··· Data ···

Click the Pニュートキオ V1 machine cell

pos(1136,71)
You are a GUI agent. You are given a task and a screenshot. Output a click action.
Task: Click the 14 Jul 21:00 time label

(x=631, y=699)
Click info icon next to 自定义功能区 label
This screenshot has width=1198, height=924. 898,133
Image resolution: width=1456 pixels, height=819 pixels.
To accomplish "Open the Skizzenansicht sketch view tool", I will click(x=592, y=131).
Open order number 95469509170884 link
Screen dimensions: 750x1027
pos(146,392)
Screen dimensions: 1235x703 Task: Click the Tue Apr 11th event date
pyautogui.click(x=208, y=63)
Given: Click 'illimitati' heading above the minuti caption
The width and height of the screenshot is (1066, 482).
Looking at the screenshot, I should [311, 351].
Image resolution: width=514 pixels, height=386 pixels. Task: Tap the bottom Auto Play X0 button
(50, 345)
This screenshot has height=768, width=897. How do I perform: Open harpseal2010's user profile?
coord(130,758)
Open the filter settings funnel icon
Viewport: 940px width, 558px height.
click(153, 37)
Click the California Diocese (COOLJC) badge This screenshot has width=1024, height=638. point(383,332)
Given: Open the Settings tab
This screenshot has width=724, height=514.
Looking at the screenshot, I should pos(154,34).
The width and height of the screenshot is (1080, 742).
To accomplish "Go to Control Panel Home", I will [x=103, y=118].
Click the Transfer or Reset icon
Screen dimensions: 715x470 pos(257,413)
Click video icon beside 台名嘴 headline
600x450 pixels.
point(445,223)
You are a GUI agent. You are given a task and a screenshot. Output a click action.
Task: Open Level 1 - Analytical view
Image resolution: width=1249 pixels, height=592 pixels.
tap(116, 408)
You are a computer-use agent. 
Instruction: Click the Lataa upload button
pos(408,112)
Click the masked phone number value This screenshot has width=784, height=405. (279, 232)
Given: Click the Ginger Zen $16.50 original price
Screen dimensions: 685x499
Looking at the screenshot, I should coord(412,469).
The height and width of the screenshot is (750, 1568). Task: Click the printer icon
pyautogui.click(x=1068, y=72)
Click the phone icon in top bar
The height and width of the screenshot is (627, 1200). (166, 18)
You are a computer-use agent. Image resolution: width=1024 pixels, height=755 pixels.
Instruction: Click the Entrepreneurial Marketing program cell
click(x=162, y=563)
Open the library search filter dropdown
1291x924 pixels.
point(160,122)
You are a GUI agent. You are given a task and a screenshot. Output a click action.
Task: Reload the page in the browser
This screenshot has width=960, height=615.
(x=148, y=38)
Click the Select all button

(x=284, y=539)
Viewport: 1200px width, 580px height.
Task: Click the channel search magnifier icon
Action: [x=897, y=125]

···

# What you will do
Reproduce exactly the lines that run from the start of the records to the line with "Image resolution: width=1456", both included.

# Answer section
Click the Pニュートキオ V1 machine cell

pos(1136,71)
You are a GUI agent. You are given a task and a screenshot. Output a click action.
Task: Click the 14 Jul 21:00 time label

(x=631, y=699)
Click info icon next to 自定义功能区 label
This screenshot has width=1198, height=924. 898,133
Image resolution: width=1456 pixels, height=819 pixels.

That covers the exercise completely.